When Obama announced plans last Thursday for a limited mission in Iraq, the president went out of his way to acknowledge the public's weariness for war. "I know that many of you are rightly concerned about any American military action in Iraq, even limited strikes like these. I understand that," he said. "I ran for this office in part to end our war in Iraq and welcome our troops home, and that's what we've done. As Commander-in-Chief, I will not allow the United States to be dragged into fighting another war in Iraq."
 
Republicans, oddly enough, are saying largely the opposite.

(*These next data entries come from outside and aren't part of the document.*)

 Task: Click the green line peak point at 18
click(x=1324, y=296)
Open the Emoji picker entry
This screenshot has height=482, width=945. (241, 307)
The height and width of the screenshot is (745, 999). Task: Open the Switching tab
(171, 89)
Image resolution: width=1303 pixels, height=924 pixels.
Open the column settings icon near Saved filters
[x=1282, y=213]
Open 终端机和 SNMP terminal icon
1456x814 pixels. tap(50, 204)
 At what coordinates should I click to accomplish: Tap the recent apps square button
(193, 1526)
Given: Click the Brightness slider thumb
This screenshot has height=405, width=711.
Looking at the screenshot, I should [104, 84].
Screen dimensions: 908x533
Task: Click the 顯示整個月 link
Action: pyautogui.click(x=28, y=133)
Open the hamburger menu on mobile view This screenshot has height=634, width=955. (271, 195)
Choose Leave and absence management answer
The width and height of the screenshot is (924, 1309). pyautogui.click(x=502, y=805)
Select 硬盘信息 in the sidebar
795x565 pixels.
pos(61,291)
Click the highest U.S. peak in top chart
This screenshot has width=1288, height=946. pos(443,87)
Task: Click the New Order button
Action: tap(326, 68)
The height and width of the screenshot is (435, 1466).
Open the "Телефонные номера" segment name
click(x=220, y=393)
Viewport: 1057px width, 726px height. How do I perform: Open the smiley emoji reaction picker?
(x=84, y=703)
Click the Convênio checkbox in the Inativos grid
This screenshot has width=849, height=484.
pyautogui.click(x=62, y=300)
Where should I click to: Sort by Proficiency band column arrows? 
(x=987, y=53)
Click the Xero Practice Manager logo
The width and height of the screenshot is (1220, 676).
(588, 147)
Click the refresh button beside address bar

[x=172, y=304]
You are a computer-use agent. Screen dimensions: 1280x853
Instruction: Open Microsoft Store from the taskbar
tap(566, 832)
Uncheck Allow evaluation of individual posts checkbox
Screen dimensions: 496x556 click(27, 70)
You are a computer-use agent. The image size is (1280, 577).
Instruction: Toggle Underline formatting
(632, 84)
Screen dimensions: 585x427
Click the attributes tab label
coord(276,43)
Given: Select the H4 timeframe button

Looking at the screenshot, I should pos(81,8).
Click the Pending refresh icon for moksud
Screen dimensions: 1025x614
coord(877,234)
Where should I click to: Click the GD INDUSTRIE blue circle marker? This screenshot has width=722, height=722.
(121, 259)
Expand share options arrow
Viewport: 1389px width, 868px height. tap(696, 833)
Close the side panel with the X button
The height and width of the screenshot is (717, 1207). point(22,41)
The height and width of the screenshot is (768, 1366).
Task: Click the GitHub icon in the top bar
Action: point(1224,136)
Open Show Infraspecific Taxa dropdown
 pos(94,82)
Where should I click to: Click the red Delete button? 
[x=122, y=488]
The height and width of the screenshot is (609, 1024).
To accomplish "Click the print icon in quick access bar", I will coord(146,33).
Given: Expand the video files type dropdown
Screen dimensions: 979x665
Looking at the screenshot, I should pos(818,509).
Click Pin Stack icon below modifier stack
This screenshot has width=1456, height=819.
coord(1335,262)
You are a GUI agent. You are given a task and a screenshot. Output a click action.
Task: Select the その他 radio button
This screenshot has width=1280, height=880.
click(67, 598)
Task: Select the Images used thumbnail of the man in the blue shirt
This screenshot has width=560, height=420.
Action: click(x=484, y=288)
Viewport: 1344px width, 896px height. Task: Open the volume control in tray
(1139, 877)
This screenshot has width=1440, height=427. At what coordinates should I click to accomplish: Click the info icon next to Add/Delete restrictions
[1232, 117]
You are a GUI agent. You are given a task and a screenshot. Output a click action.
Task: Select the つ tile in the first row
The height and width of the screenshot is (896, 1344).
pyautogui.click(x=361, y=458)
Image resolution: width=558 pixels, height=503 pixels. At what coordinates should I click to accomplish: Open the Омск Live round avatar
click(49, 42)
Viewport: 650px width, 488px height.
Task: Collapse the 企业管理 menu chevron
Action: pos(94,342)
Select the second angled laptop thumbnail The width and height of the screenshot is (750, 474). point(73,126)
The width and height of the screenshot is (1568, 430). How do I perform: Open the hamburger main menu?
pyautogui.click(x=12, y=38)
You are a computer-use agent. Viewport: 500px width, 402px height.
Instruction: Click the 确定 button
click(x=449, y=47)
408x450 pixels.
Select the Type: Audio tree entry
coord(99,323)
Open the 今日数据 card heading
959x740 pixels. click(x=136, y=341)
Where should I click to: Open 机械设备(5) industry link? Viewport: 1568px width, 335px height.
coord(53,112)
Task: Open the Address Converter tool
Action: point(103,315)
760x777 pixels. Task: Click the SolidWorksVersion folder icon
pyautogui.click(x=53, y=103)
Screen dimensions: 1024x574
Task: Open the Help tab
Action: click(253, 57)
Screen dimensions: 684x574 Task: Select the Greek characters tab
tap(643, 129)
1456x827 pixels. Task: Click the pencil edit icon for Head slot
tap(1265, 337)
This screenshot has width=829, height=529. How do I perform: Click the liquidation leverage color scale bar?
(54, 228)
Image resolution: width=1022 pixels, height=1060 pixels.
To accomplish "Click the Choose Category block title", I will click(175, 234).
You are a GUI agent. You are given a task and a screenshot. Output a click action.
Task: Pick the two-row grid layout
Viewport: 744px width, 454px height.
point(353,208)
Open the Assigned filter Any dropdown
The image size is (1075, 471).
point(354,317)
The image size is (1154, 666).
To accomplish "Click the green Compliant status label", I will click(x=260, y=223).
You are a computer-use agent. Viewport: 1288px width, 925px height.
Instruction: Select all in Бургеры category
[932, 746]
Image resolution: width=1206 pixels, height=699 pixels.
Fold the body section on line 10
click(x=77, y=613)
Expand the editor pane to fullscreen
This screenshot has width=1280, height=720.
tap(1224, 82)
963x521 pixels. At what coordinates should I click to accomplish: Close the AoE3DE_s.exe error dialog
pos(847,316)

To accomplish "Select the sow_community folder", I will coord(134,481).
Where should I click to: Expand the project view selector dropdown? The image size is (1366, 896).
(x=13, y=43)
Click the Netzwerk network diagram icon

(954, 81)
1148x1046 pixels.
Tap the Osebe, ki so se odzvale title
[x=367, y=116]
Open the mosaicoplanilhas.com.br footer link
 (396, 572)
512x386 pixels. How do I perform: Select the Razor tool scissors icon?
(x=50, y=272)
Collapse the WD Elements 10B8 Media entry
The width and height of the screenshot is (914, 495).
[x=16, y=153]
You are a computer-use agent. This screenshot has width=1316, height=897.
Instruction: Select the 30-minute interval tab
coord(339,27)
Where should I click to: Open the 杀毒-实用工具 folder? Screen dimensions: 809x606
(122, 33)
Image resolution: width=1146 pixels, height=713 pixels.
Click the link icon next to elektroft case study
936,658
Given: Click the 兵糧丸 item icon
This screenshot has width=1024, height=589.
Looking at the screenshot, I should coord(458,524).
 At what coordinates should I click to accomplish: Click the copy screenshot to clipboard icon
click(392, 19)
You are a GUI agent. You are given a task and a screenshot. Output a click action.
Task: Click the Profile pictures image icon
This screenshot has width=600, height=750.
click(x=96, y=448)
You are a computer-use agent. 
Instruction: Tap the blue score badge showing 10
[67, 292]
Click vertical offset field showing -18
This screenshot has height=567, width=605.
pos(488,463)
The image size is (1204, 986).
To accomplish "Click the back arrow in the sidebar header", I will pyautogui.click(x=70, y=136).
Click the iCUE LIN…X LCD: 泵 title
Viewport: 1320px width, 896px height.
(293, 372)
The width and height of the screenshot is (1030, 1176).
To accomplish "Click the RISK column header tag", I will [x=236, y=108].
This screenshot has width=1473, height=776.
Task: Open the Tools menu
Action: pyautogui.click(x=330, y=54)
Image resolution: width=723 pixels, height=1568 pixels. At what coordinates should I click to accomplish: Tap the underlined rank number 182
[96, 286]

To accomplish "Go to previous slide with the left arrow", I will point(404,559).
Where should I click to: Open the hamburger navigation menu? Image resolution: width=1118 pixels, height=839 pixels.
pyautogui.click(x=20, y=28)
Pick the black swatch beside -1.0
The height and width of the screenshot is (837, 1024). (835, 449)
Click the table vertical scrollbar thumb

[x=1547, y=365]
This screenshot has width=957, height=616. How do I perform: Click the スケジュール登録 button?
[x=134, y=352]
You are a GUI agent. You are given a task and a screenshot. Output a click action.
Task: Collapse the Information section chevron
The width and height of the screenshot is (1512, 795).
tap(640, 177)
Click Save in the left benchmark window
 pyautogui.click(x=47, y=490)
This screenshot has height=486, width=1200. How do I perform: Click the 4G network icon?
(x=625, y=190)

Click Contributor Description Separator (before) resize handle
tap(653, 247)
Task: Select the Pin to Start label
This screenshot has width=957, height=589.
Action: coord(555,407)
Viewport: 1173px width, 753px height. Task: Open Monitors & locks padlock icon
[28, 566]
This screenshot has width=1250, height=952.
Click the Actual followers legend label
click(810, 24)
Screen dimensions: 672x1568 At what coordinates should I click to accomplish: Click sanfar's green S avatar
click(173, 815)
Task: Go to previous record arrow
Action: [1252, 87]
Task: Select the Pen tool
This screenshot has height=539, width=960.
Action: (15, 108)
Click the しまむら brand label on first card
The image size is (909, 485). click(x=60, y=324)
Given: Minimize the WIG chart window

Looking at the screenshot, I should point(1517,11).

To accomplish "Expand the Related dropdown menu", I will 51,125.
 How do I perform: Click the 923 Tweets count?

They're surely aware of polls showing the limited public appetite for military intervention abroad, but the GOP is nevertheless positioning itself as overeager hawks: the Iraq war never should have ended, a variety of Republicans are now insisting, and it's time to use even more force in Iraq, Syria, and elsewhere.
 
Ed Kilgore added yesterday, "Anyone who makes the 'shoulda never withdrawn' argument must believe it, because it's really dumb politically.... Yes, there are a significant number (although a minority even there) of Republican voters who think we should still be fighting the Iraq War Bush began, just as there are almost certainly a decent number of Republicans of a certain age who think we unnecessarily 'surrendered' in Vietnam. But it doesn't play well in a general election."
 
The party just can't seem to help itself. It's politically dumb for Republicans to take repeated stands against contraception access, but the GOP is doing it anyway. It's politically dumb for Republicans to talk up presidential impeachment, but the GOP is doing it anyway. It's politically dumb for Republicans to position themselves as the anti-immigration party, but the GOP is doing it anyway.
 
And it's politically dumb for Republicans to spend the final months of the election season pushing for more war, but the GOP is doing it anyway.